In a nutshell, business intelligence is the process of taking raw data and forming it into valuable business insights and information. Essentially, it acts as an aid for making most business decisions. Business Intelligence tools can offer insight and detail about the state of a business. They can then aid a leader through decision-making processes, delivering the insight and transparency to make informed decisions.
So what happens when your data is inaccurate? The common assumption is that you end up making poor and ill-informed decisions that could have catastrophic consequences for your business. However, the crux of the matter is that the worst decision you can make is not deciding at all - regardless of whether it’s the wrong or right one. Even a wrong decision, or one made utilising weak data, takes time to see the results. A lack of any kind of decision realistically shows a lack of leadership.
Your choices can affect the direction that a company takes across the long term, and you can ultimately direct your entire business in the light of insufficient data, leading to bad decisions. A Deloitte survey found that companies with CEOs that spearhead data-driven choices are 77% more likely to achieve business goals. They are also 59% more likely to derive actionable insights from analytics results.
BI needs quality data as a bare basic
The foundation to Business Intelligence has to be quality data as an absolute first step. If you don’t have quality data, you really can’t hope to implement Business Intelligence as an effective tool. A well thought through data quality strategy will lay the foundations for any business steps you take intelligence wise, and it should be respected as the most critical base to Business Intelligence.
However, you have to take several steps before you can implement a successful policy of Business Intelligence. Once your data quality is up to a good enough standard, you have to be able to refine what you’ve got.
Businesses can refine data quality by taking a full scale, almost aerial view of the data and intelligence systems that a company currently employs. Taking this overview look will help a company establish exactly what areas of their data are lacking, where the gaps are emerging, and identify any rhythmic inaccuracies that are occurring regularly.

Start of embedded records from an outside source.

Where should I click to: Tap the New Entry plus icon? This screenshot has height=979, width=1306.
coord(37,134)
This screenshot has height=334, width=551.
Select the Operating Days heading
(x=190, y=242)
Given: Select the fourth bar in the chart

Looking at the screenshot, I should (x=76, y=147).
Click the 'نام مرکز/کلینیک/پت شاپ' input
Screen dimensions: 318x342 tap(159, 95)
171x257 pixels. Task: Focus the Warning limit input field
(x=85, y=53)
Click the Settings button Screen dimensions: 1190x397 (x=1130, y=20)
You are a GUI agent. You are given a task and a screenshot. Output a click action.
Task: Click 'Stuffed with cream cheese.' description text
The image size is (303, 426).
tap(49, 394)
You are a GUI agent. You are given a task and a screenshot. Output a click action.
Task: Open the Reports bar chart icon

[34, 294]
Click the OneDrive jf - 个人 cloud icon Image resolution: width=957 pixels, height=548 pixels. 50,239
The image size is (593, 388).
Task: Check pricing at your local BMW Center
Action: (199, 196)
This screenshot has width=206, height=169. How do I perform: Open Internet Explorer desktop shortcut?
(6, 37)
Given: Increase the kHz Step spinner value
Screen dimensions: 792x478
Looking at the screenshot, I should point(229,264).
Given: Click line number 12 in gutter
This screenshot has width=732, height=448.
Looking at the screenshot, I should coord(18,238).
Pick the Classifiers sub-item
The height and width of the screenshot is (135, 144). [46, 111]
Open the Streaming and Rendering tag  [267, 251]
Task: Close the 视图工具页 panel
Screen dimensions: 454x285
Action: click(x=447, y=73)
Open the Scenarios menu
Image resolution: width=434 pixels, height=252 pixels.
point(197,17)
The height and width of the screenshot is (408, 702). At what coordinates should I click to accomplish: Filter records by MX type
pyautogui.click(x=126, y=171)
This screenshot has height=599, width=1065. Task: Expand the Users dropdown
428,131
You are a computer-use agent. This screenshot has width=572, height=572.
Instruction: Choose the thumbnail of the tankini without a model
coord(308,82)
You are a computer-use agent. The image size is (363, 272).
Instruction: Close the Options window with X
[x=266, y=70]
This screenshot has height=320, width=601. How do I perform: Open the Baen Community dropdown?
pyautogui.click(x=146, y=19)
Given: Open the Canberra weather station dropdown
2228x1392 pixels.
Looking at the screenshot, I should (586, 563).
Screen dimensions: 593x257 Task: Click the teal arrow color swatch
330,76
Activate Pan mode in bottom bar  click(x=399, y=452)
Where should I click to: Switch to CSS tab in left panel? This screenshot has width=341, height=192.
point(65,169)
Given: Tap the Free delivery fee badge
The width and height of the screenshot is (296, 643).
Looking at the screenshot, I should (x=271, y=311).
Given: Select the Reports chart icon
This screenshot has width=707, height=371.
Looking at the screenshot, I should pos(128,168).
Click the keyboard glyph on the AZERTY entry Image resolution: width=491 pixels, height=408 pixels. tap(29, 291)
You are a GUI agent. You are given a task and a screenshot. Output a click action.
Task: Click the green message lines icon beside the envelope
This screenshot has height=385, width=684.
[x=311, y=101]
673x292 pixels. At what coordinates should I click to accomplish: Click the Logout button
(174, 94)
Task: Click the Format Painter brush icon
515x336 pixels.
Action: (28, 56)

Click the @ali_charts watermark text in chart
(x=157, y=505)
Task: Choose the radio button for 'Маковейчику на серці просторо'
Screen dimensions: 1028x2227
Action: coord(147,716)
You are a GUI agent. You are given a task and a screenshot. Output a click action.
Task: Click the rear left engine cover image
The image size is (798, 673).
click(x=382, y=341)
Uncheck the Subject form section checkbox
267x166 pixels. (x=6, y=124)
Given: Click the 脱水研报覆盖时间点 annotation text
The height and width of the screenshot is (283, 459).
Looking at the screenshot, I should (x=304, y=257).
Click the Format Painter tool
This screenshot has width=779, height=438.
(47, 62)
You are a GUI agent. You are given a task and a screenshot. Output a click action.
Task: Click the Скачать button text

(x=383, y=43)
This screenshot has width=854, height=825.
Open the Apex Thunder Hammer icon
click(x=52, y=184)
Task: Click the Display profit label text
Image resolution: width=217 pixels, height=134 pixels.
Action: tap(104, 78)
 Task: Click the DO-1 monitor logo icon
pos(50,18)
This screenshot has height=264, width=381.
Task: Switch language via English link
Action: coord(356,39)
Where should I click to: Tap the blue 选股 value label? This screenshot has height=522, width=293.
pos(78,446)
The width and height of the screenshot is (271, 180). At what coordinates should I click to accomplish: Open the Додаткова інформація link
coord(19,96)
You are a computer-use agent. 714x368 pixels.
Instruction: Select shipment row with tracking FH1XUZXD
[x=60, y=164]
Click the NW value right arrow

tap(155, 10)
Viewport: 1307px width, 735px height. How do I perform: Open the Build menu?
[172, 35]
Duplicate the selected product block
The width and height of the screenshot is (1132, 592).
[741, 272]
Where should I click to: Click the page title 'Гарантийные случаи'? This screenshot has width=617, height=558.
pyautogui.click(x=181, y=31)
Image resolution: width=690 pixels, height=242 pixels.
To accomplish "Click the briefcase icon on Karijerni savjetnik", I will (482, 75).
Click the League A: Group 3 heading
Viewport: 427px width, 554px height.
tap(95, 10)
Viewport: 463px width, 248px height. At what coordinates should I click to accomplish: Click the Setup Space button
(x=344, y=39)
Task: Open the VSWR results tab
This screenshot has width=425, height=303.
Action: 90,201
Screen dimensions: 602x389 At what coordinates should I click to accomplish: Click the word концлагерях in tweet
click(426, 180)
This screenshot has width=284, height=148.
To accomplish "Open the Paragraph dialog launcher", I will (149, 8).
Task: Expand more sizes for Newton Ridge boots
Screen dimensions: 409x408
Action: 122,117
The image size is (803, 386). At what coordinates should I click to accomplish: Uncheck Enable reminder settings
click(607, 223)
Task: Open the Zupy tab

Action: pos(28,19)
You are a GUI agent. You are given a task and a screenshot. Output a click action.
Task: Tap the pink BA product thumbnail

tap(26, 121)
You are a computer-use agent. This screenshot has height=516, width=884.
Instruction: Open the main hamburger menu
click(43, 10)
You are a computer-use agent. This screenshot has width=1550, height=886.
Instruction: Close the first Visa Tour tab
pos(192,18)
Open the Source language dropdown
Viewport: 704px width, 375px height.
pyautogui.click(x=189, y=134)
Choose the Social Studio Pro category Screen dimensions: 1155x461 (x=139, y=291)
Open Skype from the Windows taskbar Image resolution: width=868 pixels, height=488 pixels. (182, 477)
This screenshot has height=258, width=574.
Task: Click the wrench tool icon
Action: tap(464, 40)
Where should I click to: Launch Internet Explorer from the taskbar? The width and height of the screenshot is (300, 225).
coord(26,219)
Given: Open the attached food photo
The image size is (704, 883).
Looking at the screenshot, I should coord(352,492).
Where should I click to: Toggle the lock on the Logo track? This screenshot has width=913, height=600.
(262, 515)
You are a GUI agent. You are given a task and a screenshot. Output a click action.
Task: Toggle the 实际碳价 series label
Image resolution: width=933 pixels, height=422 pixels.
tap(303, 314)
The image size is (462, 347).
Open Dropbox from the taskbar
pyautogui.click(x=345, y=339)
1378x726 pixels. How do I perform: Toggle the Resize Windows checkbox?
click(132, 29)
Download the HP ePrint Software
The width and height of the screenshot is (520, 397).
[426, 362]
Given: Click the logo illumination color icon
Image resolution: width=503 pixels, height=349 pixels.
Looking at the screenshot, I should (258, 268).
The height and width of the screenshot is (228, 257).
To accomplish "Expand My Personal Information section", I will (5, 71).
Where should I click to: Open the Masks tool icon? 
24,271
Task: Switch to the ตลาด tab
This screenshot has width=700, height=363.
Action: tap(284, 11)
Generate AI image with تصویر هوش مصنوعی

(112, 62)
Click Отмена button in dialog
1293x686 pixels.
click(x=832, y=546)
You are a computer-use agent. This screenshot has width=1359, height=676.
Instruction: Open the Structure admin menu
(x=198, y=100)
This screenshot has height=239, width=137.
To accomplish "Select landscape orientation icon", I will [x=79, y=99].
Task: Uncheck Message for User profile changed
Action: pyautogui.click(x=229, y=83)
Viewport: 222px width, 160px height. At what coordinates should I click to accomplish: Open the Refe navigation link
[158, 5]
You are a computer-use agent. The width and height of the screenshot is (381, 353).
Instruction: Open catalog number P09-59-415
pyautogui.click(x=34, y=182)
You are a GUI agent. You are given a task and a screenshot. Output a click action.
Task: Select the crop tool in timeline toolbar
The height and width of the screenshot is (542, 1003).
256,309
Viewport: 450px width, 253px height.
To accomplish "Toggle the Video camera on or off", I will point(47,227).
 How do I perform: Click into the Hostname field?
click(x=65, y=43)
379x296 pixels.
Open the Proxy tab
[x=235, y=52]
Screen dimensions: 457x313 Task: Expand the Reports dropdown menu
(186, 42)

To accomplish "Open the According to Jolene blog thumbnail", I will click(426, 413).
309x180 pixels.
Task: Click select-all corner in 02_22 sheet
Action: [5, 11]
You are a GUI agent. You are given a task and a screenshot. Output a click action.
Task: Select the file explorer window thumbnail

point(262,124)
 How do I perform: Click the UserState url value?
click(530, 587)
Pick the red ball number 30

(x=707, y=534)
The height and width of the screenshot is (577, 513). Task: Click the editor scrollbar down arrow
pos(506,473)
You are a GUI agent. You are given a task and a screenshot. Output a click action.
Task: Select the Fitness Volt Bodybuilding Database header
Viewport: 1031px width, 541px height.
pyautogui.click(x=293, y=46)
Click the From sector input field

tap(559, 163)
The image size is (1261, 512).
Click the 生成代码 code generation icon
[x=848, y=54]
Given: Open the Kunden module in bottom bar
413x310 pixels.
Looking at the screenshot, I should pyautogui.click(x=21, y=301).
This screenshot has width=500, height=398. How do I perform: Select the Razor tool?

Once your data is accurate and you’re confident that it will withstand supporting the rigors of an intelligence process, businesses can then look to employ BI measures to begin making decisions based on quality data. Without this refined data quality, businesses cannot hope for BI or any other intelligence system to be effective, and could also be highly detrimental to business decision making.
Quality vs Quantity
The mindset of data collection has changed dramatically. Previously, businesses thought that collecting as much data as possible would give them the best chance of making business decisions based on that, with a total disregard for the quality of the data in question. Quite rightly, there is a growing understanding of quality over quantity, utilising the notion that lots of data isn’t necessarily good data.In the future, we’ll see even more businesses focusing on how good their information is instead of how much data they have. They can then ensure their decisions are built fully on quality data instead of the quantity of data.
What is the future of data management and business intelligence?
The first consideration in the future of business intelligence is that it’s an up-and-coming business tool, but it isn’t being understood or utilised by enough businesses. In 2020, the global BI adoption rate was 26%. However, the same survey found that BI is something that companies are bearing in mind for the immediate future, with 54% of enterprises saying Cloud BI is either critical or very important to their ongoing and future initiatives.
Understandably, the physical future of data management lies within making the data we use more accurate, eradicating errors, and, in turn, reducing the business decisions taken off the back of weak and harmful data.
One viewpoint that is gathering momentum surrounding data management is that the future of data quality lies within a shifting mindset. Many business leaders recognise that their data is ‘unhealthy’ and inaccurate, but few are happy to do anything about it. Businesses don’t always recognise the damage that harmful data has, and they don’t know how to make it healthy. There needs to be a greater understanding of utilising business intelligence and making it work for your business. When businesses have this understanding, they can start to get the most out of their data.
Understanding the damage that bad data can have will inevitably lead to business leaders taking their data management and systems more seriously and, in doing so, learning more about how they can make data work for them.